◆ Problem to work on ◆
Please copy out the entries below exactly, beginning with the line that contains "Corporate (678, 37)" and ending with the line that contains "You are a GUI agent. The screenshot is 1705×2184.", and include nothing outside that span.

◆ Records for the exercise ◆
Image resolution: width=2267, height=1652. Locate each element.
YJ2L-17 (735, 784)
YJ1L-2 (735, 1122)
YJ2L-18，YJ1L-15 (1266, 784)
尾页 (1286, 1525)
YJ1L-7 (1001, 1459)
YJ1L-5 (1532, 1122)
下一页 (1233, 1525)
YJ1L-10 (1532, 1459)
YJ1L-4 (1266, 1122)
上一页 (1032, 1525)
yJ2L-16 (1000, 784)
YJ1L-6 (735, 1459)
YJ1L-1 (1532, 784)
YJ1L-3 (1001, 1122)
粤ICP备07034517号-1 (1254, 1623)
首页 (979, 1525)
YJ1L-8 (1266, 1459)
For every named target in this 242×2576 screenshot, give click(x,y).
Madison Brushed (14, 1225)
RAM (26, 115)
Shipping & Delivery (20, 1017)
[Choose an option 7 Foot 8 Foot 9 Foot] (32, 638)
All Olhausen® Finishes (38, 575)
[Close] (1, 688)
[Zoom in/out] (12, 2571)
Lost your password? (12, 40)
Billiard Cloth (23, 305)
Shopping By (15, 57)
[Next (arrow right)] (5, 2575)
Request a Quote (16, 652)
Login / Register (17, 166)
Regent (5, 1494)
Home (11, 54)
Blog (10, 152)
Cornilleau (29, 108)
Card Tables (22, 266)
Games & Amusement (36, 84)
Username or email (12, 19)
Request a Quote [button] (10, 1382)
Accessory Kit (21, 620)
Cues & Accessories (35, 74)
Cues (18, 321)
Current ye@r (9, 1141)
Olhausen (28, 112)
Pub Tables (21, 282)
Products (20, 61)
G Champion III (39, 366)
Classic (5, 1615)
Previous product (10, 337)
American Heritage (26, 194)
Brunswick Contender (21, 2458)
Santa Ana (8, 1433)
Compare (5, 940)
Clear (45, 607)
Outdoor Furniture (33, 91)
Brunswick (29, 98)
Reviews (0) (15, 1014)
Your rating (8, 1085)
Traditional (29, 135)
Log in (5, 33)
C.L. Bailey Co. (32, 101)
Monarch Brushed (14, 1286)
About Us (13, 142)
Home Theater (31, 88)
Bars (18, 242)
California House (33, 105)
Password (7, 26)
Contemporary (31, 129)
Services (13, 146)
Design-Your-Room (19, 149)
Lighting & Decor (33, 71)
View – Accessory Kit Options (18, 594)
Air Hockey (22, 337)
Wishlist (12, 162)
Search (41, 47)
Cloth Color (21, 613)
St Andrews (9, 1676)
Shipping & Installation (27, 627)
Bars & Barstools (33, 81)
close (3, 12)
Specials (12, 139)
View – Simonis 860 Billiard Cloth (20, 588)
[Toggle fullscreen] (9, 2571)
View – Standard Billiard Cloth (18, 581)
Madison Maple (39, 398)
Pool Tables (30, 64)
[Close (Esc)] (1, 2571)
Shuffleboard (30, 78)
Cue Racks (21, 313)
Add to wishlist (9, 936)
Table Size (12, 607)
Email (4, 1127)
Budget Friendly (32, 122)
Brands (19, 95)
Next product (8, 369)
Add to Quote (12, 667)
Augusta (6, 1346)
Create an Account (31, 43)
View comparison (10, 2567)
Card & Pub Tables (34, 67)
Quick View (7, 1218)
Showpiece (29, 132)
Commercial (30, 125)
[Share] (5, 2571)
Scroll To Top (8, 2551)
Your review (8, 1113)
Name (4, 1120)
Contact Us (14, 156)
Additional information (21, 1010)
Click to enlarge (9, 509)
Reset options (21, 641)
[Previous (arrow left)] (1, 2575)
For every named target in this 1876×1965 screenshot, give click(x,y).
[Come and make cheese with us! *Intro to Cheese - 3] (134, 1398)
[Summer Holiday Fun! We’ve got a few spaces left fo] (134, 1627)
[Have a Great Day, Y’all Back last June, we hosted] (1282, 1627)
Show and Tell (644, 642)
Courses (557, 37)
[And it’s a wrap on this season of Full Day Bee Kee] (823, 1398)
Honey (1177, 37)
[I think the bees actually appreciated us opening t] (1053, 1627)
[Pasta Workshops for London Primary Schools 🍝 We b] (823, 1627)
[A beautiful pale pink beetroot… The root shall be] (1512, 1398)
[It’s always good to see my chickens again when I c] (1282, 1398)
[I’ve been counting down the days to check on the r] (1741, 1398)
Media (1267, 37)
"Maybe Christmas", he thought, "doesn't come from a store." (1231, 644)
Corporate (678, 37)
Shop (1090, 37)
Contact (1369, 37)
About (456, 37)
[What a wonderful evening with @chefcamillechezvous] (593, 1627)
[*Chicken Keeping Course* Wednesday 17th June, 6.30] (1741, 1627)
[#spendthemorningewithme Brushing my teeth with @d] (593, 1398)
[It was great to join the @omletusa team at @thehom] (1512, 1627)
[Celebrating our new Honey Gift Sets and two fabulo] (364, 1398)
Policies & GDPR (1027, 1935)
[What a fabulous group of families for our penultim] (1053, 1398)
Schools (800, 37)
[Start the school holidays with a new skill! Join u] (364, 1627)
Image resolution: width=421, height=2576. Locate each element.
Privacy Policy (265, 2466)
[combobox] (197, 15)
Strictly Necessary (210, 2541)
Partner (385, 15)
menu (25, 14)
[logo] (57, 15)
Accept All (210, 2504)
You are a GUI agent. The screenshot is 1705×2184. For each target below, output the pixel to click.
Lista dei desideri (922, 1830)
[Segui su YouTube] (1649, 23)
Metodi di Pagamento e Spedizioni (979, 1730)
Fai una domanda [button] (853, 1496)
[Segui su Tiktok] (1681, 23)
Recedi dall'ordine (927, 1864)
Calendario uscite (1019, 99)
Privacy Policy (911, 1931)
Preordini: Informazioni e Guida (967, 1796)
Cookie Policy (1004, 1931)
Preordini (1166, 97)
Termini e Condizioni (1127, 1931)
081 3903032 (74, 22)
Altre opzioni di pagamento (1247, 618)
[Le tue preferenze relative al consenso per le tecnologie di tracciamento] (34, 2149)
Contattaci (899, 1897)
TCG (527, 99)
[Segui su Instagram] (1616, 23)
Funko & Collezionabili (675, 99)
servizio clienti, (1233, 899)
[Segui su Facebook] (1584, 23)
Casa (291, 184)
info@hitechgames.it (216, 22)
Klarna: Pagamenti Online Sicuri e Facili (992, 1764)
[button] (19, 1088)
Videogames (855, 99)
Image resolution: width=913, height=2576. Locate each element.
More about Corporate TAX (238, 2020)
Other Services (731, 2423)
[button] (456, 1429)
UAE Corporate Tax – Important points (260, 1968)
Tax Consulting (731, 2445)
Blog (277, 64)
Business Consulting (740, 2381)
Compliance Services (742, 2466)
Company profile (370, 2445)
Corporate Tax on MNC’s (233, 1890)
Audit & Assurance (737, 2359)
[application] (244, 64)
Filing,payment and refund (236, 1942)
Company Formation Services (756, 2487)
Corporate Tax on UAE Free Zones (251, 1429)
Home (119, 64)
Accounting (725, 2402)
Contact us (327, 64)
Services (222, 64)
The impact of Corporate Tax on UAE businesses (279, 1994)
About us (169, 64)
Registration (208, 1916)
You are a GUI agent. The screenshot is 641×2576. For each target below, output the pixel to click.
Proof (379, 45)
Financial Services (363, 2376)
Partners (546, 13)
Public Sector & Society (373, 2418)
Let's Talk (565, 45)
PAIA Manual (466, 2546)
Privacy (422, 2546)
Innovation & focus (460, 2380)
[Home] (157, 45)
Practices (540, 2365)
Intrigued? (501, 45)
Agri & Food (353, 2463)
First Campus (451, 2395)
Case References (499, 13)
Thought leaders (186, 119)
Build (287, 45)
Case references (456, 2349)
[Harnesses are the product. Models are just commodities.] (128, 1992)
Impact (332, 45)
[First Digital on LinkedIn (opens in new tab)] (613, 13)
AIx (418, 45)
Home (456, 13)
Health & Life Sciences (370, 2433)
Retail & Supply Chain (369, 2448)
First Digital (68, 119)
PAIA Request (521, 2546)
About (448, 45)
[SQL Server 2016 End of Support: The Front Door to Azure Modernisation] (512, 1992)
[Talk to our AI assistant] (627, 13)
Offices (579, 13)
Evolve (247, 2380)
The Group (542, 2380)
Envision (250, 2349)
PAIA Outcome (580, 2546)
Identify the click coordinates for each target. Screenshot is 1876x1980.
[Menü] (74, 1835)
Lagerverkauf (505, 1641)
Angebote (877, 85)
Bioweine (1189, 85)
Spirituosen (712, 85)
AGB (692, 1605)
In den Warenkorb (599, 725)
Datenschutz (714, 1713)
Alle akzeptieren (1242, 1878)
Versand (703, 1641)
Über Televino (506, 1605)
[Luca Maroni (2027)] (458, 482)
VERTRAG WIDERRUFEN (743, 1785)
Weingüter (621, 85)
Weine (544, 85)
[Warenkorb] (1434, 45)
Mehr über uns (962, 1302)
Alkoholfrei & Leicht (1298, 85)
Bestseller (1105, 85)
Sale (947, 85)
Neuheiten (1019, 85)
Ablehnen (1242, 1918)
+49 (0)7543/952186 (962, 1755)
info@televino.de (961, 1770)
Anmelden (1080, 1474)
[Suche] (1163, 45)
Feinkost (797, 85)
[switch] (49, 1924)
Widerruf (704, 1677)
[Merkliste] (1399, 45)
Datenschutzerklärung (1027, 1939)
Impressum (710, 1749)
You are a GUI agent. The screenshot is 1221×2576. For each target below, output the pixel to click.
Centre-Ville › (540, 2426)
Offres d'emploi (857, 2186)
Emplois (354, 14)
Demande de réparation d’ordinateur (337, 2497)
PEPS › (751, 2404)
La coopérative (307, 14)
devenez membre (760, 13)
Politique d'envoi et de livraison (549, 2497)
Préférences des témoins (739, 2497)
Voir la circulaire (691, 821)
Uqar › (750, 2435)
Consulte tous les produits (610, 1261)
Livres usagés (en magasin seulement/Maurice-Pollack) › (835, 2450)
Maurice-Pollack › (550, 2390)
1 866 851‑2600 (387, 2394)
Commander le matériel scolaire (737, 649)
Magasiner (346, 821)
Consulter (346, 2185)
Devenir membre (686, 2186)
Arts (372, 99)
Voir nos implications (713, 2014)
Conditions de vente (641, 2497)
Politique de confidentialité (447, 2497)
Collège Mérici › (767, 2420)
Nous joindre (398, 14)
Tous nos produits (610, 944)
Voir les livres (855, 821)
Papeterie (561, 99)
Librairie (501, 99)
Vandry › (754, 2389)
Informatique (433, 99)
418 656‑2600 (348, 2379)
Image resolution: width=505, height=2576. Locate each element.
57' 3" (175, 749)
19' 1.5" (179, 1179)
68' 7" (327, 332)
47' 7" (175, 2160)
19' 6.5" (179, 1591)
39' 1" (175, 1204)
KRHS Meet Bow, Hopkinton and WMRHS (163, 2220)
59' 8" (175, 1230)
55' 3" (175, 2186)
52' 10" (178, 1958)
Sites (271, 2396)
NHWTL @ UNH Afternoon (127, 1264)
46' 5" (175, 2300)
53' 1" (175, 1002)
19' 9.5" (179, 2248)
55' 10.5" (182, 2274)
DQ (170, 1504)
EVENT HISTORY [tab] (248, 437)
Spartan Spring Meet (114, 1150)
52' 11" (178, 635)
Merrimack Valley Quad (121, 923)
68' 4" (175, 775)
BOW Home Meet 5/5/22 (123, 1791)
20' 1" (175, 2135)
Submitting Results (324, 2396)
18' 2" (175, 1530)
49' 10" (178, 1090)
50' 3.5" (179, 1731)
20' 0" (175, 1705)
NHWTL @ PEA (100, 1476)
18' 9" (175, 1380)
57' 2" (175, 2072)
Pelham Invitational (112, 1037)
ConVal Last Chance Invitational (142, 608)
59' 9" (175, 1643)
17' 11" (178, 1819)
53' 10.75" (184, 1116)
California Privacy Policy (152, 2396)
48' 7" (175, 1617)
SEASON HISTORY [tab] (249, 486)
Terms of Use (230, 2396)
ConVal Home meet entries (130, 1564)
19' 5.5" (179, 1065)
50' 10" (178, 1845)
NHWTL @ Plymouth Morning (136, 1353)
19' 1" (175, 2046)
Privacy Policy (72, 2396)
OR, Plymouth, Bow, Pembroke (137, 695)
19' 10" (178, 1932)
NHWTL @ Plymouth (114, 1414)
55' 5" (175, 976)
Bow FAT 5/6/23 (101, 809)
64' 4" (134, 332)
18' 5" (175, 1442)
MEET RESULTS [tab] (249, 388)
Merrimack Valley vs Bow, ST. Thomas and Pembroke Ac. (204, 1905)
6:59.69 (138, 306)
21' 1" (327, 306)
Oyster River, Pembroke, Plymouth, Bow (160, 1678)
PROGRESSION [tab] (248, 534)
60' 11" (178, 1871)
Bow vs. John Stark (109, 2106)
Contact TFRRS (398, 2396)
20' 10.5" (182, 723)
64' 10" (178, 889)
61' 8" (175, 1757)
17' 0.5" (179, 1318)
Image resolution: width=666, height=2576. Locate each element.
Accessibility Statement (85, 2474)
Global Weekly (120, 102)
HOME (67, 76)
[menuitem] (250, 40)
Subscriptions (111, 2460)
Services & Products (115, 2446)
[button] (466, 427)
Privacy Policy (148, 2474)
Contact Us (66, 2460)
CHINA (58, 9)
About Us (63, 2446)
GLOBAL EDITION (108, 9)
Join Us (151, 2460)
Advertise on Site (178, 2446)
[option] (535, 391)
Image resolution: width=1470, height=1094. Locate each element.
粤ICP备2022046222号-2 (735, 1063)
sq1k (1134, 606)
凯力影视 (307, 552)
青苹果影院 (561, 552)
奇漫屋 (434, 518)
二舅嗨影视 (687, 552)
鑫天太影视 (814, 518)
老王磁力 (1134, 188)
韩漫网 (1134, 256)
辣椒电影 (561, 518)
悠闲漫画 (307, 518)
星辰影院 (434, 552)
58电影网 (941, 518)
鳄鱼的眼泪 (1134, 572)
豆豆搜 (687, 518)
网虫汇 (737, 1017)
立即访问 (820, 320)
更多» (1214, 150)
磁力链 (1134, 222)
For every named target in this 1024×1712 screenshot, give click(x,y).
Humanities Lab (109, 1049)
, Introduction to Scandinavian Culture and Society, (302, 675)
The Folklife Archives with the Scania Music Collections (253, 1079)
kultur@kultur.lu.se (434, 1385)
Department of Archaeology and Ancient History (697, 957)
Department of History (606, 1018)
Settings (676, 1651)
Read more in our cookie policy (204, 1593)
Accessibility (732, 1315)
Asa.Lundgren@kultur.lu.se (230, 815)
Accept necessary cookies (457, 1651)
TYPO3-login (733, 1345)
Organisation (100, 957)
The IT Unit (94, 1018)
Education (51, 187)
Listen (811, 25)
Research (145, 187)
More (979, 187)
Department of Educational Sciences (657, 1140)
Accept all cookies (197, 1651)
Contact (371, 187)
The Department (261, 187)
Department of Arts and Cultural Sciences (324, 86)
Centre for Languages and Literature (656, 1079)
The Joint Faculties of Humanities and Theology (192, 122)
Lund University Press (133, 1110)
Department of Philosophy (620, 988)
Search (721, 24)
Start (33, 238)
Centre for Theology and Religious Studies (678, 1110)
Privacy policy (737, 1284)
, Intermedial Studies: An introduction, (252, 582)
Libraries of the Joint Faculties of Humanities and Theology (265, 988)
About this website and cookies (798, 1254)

◆ Your response ◆
Corporate (678, 37)
Shop (1090, 37)
Contact (1369, 37)
About (456, 37)
[What a wonderful evening with @chefcamillechezvous] (593, 1627)
[*Chicken Keeping Course* Wednesday 17th June, 6.30] (1741, 1627)
[#spendthemorningewithme Brushing my teeth with @d] (593, 1398)
[It was great to join the @omletusa team at @thehom] (1512, 1627)
[Celebrating our new Honey Gift Sets and two fabulo] (364, 1398)
Policies & GDPR (1027, 1935)
[What a fabulous group of families for our penultim] (1053, 1398)
Schools (800, 37)
[Start the school holidays with a new skill! Join u] (364, 1627)
Image resolution: width=421, height=2576. Locate each element.
Privacy Policy (265, 2466)
[combobox] (197, 15)
Strictly Necessary (210, 2541)
Partner (385, 15)
menu (25, 14)
[logo] (57, 15)
Accept All (210, 2504)
You are a GUI agent. The screenshot is 1705×2184. For each target below, output the pixel to click.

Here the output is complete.